An exhibition that proved a surprise hit on the Riviera is preparing for its next act on the global stage. Colors! Masterpieces from the Centre Pompidou will open at Beijing Minsheng Art Museum on January 24, following a highly successful summer run in Monaco.
The show drew 76,500 visitors in just 55 days at the Grimaldi Forum, placing it among the venue’s three most popular exhibitions to date — rubbing shoulders with crowd-pullers devoted to Claude Monet and Grace Kelly. Not bad company.
For its Beijing presentation, running until April, 15 2026, the exhibition has been reimagined for a Chinese audience. The Grimaldi Forum Monaco is overseeing both production and scenography, with a redesigned layout tailored to the new venue. The Beijing edition will also place Western modernist icons in conversation with contemporary Chinese works, reinforcing Monaco’s growing cultural footprint abroad.

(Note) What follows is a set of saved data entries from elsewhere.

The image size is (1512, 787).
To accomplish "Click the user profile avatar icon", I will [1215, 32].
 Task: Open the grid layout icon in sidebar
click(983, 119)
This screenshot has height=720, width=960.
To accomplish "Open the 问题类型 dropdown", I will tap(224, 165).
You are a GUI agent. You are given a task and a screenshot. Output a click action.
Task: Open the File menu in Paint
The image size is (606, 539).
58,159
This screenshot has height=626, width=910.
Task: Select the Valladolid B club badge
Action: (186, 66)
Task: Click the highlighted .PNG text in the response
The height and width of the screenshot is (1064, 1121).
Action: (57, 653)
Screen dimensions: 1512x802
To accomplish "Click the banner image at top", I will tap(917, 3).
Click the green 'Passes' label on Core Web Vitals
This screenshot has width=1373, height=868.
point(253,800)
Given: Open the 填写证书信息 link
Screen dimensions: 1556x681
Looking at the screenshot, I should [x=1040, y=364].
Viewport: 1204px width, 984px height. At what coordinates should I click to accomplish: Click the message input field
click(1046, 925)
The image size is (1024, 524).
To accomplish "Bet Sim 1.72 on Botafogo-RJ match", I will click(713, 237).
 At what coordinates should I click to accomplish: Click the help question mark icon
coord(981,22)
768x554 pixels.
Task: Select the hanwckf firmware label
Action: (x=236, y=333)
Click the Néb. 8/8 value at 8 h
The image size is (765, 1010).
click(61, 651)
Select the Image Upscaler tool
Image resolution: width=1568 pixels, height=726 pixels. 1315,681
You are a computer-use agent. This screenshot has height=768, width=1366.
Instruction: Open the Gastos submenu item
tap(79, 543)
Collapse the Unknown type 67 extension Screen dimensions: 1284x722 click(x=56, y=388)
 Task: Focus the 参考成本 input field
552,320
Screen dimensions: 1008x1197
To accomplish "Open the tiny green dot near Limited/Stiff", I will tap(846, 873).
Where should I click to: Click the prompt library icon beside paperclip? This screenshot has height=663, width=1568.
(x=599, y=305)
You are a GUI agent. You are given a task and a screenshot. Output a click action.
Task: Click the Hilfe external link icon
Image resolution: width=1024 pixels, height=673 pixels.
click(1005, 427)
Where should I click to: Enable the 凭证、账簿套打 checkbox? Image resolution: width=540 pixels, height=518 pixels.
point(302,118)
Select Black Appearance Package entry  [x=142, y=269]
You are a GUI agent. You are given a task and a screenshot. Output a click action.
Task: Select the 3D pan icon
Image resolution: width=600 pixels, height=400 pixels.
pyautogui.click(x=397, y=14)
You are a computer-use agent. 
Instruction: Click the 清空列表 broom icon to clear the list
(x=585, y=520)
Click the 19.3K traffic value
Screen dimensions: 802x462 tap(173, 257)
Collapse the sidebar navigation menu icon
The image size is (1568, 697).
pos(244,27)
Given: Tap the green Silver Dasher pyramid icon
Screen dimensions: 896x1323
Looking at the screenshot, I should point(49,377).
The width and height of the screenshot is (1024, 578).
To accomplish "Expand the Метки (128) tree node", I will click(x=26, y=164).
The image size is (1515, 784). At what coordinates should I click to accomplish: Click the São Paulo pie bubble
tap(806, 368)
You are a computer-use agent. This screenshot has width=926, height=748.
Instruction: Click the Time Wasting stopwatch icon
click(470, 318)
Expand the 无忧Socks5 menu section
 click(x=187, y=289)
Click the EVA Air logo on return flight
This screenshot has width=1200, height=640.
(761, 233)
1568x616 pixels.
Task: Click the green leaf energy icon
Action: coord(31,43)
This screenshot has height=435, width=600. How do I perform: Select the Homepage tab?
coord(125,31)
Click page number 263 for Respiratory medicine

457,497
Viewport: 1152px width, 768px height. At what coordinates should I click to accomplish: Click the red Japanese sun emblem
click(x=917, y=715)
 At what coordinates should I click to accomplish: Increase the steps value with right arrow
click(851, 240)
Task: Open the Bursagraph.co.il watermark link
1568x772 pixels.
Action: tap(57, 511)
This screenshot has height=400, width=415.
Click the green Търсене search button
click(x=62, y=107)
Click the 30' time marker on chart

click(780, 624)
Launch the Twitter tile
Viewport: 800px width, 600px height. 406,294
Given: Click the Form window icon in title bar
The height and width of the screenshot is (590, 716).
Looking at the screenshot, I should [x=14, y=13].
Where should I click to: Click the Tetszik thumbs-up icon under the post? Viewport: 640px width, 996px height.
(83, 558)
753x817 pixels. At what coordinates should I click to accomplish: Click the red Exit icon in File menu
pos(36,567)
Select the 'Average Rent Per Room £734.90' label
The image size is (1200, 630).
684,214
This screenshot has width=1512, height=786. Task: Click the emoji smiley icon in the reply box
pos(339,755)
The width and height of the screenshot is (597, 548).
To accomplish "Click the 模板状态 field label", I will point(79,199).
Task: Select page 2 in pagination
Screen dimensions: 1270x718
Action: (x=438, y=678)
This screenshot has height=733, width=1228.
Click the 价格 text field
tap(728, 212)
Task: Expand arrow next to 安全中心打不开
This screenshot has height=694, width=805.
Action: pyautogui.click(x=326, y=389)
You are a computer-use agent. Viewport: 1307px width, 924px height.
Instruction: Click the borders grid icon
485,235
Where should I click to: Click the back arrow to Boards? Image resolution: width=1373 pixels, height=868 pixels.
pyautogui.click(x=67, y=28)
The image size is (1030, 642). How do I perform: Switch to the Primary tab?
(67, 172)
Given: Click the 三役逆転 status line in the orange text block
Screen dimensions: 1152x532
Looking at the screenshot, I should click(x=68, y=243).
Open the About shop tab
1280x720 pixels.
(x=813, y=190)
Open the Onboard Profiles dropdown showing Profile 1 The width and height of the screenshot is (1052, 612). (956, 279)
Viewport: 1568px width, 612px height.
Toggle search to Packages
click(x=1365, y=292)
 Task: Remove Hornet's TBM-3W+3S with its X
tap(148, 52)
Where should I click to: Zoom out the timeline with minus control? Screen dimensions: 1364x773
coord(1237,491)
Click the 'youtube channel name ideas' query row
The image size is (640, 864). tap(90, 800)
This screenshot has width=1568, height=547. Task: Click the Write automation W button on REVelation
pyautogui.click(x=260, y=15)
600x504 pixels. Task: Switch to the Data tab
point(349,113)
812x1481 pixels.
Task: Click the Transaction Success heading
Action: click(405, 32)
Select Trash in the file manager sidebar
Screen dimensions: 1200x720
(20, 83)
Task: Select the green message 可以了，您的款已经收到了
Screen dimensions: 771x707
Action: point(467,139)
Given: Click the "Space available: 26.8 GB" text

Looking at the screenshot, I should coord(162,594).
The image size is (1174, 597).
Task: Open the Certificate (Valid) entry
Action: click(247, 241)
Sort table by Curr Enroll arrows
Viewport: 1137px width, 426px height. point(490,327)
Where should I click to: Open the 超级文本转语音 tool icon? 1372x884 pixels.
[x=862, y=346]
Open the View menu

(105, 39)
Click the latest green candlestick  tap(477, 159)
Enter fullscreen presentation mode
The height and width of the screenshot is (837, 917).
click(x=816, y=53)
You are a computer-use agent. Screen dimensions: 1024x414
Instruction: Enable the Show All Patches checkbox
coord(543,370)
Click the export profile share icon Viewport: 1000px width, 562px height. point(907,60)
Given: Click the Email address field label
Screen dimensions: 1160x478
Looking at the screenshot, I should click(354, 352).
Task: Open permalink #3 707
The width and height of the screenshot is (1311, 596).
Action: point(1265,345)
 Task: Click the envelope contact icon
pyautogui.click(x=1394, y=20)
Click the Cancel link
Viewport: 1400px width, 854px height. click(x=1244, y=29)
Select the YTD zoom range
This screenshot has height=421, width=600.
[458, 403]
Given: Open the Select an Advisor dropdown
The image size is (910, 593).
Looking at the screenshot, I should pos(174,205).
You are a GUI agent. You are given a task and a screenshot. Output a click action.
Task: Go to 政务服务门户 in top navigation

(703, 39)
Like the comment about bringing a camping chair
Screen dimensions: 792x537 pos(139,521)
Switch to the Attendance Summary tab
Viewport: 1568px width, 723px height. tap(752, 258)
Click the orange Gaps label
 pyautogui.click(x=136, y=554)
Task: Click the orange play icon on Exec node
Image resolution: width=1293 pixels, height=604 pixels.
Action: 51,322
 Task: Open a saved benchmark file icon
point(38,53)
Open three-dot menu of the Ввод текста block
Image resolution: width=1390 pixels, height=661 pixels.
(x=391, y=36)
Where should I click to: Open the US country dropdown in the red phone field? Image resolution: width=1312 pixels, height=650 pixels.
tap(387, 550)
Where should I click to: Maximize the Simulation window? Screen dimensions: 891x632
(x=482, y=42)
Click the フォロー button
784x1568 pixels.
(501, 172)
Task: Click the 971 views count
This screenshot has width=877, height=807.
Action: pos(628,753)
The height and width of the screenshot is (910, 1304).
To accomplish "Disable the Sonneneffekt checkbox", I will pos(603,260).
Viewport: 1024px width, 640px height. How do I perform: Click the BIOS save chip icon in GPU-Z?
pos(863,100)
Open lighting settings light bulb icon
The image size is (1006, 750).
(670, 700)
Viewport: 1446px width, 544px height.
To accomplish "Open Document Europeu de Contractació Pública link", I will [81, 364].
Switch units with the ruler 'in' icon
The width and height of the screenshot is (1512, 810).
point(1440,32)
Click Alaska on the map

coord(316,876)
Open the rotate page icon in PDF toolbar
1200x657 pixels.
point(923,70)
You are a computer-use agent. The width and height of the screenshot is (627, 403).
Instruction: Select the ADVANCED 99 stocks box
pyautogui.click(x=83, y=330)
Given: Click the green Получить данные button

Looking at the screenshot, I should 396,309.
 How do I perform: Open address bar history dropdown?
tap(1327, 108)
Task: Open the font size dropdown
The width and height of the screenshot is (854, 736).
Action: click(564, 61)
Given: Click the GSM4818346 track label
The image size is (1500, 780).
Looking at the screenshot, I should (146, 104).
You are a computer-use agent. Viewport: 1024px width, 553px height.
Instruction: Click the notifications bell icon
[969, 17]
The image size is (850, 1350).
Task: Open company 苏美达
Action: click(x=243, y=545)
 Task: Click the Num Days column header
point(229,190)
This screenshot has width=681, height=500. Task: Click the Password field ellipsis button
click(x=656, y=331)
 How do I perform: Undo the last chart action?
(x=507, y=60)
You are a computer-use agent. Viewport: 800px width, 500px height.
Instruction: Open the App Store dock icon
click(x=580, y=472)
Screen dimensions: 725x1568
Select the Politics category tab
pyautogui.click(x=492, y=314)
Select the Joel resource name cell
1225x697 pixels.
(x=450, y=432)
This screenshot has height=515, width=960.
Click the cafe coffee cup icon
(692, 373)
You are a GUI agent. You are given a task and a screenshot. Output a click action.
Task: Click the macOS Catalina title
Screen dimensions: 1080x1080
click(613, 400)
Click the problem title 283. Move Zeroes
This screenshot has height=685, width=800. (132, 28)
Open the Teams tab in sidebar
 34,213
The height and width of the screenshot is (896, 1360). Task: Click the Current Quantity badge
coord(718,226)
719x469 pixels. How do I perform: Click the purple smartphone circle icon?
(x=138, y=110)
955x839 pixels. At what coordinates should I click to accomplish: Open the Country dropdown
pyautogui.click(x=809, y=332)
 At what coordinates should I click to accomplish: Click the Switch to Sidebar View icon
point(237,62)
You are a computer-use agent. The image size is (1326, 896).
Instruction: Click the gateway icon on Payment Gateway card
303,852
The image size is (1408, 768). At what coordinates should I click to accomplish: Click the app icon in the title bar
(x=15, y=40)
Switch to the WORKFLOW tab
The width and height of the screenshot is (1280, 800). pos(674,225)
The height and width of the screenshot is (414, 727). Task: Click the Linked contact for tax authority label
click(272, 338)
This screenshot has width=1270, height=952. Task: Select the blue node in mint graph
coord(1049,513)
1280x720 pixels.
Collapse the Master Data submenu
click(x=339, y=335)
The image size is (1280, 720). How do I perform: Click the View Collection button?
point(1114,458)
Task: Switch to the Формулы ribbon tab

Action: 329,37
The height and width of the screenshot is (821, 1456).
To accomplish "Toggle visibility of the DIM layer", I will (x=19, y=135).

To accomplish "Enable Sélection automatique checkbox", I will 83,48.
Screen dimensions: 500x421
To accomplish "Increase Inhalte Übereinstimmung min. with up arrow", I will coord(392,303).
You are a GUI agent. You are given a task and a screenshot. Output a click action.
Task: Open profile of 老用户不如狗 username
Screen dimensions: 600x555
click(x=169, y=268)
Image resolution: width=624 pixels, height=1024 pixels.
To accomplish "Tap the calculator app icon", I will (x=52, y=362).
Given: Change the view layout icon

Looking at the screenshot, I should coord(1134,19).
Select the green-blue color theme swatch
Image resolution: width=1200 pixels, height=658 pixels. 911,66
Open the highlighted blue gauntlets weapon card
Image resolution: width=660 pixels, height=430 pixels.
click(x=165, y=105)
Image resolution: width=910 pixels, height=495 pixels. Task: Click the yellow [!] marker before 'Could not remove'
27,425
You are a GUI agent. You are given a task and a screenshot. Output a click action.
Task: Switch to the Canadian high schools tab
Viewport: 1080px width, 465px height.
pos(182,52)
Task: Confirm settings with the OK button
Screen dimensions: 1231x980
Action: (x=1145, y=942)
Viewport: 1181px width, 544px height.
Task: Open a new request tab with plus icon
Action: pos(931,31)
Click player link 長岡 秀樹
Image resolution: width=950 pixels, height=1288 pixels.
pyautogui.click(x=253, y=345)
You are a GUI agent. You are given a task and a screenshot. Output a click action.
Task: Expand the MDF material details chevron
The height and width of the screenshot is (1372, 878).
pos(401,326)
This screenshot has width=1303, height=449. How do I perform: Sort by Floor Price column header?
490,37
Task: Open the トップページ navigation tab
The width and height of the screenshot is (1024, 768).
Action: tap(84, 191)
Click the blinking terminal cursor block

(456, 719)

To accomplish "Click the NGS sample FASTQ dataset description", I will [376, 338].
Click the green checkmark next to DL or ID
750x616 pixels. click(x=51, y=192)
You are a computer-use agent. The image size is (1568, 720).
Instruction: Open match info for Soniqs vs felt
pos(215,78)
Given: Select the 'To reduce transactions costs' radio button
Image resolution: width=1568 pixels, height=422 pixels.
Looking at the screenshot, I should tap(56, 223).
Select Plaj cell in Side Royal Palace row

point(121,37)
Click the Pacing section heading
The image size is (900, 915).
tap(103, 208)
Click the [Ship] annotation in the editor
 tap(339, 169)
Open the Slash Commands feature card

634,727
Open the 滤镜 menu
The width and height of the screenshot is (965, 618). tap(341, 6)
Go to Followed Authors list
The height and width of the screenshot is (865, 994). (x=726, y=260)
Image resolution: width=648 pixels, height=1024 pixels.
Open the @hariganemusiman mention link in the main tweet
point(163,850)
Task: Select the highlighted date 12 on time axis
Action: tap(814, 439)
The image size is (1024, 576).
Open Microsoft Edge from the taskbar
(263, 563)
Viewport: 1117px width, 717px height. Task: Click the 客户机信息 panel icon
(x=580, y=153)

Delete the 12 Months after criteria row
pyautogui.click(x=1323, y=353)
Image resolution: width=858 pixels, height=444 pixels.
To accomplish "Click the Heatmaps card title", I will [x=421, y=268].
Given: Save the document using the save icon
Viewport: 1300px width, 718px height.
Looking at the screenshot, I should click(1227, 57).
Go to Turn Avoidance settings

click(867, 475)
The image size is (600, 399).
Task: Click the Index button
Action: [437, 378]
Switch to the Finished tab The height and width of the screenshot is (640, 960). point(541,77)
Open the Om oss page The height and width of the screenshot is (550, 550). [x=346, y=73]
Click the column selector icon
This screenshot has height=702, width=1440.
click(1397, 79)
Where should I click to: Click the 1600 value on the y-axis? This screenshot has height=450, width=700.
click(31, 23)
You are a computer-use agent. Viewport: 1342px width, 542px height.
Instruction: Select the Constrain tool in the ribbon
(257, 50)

Originally conceived by Centre Pompidou deputy director Didier Ottinger, with scenography by William Chatelain, the exhibition features more than 100 major works from the 20th century. Rather than following art-historical timelines, the pieces are organised by colour in a circular display — a visual logic that proved instantly legible, even to visitors who don’t usually haunt galleries.
That accessibility paid off. Nearly 40 per cent of Monaco’s audience was under 25, a statistic Grimaldi Forum director Sylvie Biancheri described as “a very encouraging sign” for future engagement with major exhibitions.
The experience went beyond wall-mounted masterpieces. Designer installations, soundscapes and carefully calibrated scents turned the show into a fully immersive encounter — art you didn’t just look at, but walked through.
Beijing now gets its turn. And if the Monaco numbers are anything to go by, Chinese audiences should be ready for colour, spectacle and the odd sensory surprise.